Soetwas gibt es nicht. Du bekommst deine IP-Adresse vom ISP zugewiesen. Diese ändert sich nur, wenn du dich ne einwählst.


----------



## Sinac (12. Januar 2005)

Oh Gott wie ich diese Beiträge liebe 
Wie schon gesagt gibt es sowas nicht, wenn überhaupt kannst du deine IP nur verdecken, aber niemals ändern. Und wozu überhaupt? Deine Ip Adresse interresiert Keinen. Und wenn du etwas vorhässt wo es interresant wäre: Las es sein, dazu fehlen die offensichtlich Wissen und Fähigkeiten.


----------



## Norbert Eder (12. Januar 2005)

Und wenns sowas geben würde und du sagen wir jede Sekunde eine neue IP hättest, dann würdest vermutlich auch 80% der Response-Pakete nicht bekommen. Was ja ohnehin auch schon recht blöd wäre


----------



## DarkManX (12. Januar 2005)

Die IP wird nicht direkt verändert, sondern durch eine "Fake-IP" ersetzt, wie nen Proxxy.
Also wenn mir das Wissen und die Fähigkeiten fehlen, dann weiss ich's auch nicht. 

mfg
DarkManX


----------



## Norbert Eder (12. Januar 2005)

Aso, du willst die Ip-Adresse in jedem Paket ersetzen. Und wozu brauchst du das? Durch die Formulierung deiner Frage erlangte man leicht den Eindruck, dass du auf diesem Gebiet recht wenig Ahnung hast.


----------



## MCIglo (12. Januar 2005)

Norbert Eder hat gesagt.:
			
		

> Aso, du willst die Ip-Adresse in jedem Paket ersetzen. Und wozu brauchst du das? Durch die Formulierung deiner Frage erlangte man leicht den Eindruck, dass du auf diesem Gebiet recht wenig Ahnung hast.

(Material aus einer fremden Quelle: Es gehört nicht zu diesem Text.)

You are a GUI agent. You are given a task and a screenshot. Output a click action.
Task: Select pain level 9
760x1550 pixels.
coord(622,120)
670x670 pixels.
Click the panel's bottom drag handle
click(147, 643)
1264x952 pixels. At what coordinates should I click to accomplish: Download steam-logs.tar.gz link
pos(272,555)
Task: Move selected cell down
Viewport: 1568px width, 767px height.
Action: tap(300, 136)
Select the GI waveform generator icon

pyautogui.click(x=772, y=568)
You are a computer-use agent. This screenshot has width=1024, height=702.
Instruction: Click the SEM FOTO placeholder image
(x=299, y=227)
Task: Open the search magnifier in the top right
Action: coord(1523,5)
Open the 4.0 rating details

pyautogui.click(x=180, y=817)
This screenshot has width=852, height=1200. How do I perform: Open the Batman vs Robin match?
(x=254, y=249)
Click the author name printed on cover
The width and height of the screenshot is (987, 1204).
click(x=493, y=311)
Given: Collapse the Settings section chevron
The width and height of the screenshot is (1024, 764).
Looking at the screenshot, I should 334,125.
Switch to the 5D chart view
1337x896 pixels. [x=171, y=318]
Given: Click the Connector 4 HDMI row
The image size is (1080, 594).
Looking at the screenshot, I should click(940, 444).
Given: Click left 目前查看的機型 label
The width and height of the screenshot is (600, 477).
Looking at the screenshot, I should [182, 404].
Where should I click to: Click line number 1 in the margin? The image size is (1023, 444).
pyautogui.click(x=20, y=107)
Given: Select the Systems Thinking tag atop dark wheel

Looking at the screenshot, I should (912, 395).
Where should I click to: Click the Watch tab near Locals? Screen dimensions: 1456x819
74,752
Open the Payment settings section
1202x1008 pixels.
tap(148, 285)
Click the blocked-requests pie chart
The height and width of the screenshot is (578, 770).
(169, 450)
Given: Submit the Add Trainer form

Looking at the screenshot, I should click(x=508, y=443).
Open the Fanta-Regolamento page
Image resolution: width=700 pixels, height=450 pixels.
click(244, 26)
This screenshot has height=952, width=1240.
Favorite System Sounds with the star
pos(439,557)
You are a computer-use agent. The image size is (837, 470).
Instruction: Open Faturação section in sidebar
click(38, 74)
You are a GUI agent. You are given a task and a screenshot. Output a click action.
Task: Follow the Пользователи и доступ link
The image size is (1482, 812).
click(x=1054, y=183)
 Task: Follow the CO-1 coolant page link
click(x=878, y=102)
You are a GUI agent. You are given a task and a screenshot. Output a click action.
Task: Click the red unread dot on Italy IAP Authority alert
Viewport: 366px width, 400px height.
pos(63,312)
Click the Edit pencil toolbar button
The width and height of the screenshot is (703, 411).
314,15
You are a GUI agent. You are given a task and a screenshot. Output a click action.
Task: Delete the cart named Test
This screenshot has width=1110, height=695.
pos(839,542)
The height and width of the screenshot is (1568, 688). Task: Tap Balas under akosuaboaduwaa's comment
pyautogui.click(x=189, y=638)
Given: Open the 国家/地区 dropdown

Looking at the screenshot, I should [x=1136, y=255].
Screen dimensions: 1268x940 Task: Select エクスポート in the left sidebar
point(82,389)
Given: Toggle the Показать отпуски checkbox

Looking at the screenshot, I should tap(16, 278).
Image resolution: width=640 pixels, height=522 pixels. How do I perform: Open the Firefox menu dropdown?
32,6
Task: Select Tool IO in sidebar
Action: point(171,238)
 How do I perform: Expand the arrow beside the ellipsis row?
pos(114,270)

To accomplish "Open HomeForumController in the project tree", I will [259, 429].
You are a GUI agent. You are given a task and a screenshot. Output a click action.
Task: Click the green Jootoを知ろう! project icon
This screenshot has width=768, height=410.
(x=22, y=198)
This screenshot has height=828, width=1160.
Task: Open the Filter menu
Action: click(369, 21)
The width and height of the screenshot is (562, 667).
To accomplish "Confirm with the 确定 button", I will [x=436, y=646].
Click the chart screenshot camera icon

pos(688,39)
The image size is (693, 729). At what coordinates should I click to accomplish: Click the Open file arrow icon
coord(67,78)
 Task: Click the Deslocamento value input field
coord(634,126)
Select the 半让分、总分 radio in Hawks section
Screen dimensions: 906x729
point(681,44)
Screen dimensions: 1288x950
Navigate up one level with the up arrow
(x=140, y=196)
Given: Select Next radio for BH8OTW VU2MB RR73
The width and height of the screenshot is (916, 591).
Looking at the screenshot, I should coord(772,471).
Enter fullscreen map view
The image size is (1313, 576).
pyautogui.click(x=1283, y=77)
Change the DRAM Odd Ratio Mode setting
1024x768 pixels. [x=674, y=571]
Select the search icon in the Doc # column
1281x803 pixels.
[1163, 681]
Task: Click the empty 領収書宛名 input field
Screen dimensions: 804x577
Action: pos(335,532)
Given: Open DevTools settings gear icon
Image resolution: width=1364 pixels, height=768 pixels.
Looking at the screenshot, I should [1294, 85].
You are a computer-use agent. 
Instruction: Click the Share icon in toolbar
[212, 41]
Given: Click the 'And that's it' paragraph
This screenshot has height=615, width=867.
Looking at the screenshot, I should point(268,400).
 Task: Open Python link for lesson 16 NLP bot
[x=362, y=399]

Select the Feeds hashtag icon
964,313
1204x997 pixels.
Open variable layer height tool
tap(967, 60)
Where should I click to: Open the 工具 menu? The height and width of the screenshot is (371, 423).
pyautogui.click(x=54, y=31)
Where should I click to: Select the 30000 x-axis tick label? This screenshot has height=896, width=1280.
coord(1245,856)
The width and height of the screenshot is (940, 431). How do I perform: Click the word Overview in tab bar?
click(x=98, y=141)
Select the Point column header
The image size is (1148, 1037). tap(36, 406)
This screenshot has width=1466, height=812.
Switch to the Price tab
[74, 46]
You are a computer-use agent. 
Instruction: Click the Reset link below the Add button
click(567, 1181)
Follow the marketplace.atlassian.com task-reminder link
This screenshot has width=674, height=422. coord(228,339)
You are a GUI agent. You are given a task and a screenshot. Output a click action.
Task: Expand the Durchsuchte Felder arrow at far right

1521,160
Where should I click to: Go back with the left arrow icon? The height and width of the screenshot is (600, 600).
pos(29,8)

und etwas illegales vorhast


----------



## DarkManX (12. Januar 2005)

Habe auch nicht recht viel Ahnung in Sachen Netzwerk usw., aber 0 Ahnung habe ich auch nicht.
Wenn schummeln bei einem Spiel illigal ist, dann soll mich ein Blitz auf der Stelle erschlagen. 

mfg
DarkManX


----------



## MCIglo (12. Januar 2005)

Ich glaube, seinen Account kann man löschen, er weilt nicht mehr unter uns...


----------



## DarkManX (12. Januar 2005)

Stimmt!
*Diese Nachricht wurde automatisch vor dem letzten Beitrag erstellt*


----------



## Norbert Eder (12. Januar 2005)

Bei einem Spiel schummeln? Meinst wirklich dass wir hier sowas unterstützen? Was bringt es dir denn bei einem Spiel zu schummeln? Hebt das vielleicht dein Selbstbewußtsein? Na ich hoffe mal, dass es ein anständiges Spiel ist, damit wär dein Account dann in kürze weg. Na, mehr sag ich dazu jetzt nimma, sonst wirds unfreundlich.


----------



## DarkManX (13. Januar 2005)

Jaja Norbi reg dich ab.


----------



## Thomas Lindner (13. Januar 2005)

Ich habe da noich was gefunden:

Ein grosses Vorhängeschloss und das hilft!


----------